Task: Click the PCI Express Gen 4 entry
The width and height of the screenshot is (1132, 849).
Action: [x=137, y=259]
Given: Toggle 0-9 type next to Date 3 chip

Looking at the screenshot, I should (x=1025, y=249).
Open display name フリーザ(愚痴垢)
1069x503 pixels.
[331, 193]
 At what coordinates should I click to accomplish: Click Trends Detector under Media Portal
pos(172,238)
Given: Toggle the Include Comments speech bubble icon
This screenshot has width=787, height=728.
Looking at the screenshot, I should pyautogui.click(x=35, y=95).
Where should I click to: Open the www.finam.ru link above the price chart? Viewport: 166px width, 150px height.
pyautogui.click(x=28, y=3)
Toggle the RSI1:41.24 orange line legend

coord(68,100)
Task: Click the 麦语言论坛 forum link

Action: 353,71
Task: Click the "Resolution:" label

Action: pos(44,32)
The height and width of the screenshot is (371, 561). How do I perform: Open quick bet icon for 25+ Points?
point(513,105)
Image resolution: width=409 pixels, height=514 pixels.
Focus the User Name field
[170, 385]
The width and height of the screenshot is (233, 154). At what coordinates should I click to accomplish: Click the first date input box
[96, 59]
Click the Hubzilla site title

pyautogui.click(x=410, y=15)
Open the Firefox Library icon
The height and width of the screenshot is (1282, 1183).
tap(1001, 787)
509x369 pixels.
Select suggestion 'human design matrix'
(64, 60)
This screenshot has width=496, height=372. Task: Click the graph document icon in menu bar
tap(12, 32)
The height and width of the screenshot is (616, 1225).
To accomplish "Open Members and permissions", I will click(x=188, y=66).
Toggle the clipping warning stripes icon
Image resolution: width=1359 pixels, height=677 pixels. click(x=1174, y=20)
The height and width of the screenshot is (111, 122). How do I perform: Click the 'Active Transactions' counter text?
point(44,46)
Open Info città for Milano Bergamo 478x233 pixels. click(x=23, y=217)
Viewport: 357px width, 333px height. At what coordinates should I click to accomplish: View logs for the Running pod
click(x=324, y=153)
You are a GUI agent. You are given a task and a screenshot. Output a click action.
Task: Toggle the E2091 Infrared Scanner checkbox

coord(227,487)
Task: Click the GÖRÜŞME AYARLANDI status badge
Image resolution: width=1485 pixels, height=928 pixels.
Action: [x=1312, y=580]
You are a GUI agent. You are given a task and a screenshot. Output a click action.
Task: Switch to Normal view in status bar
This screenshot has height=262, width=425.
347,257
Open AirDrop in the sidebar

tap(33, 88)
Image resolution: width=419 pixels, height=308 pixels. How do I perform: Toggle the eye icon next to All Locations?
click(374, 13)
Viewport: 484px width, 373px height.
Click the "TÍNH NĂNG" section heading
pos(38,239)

####################

• [What the task asks]: Could you please retype the lines from the start of the data through the line with "Task: Click the GÖRÜŞME", both included, and nothing else?

• [Reply]:
Task: Click the PCI Express Gen 4 entry
The width and height of the screenshot is (1132, 849).
Action: [x=137, y=259]
Given: Toggle 0-9 type next to Date 3 chip

Looking at the screenshot, I should (x=1025, y=249).
Open display name フリーザ(愚痴垢)
1069x503 pixels.
[331, 193]
 At what coordinates should I click to accomplish: Click Trends Detector under Media Portal
pos(172,238)
Given: Toggle the Include Comments speech bubble icon
This screenshot has width=787, height=728.
Looking at the screenshot, I should pyautogui.click(x=35, y=95).
Where should I click to: Open the www.finam.ru link above the price chart? Viewport: 166px width, 150px height.
pyautogui.click(x=28, y=3)
Toggle the RSI1:41.24 orange line legend

coord(68,100)
Task: Click the 麦语言论坛 forum link

Action: 353,71
Task: Click the "Resolution:" label

Action: pos(44,32)
The height and width of the screenshot is (371, 561). How do I perform: Open quick bet icon for 25+ Points?
point(513,105)
Image resolution: width=409 pixels, height=514 pixels.
Focus the User Name field
[170, 385]
The width and height of the screenshot is (233, 154). At what coordinates should I click to accomplish: Click the first date input box
[96, 59]
Click the Hubzilla site title

pyautogui.click(x=410, y=15)
Open the Firefox Library icon
The height and width of the screenshot is (1282, 1183).
tap(1001, 787)
509x369 pixels.
Select suggestion 'human design matrix'
(64, 60)
This screenshot has width=496, height=372. Task: Click the graph document icon in menu bar
tap(12, 32)
The height and width of the screenshot is (616, 1225).
To accomplish "Open Members and permissions", I will click(x=188, y=66).
Toggle the clipping warning stripes icon
Image resolution: width=1359 pixels, height=677 pixels. click(x=1174, y=20)
The height and width of the screenshot is (111, 122). How do I perform: Click the 'Active Transactions' counter text?
point(44,46)
Open Info città for Milano Bergamo 478x233 pixels. click(x=23, y=217)
Viewport: 357px width, 333px height. At what coordinates should I click to accomplish: View logs for the Running pod
click(x=324, y=153)
You are a GUI agent. You are given a task and a screenshot. Output a click action.
Task: Toggle the E2091 Infrared Scanner checkbox

coord(227,487)
Task: Click the GÖRÜŞME AYARLANDI status badge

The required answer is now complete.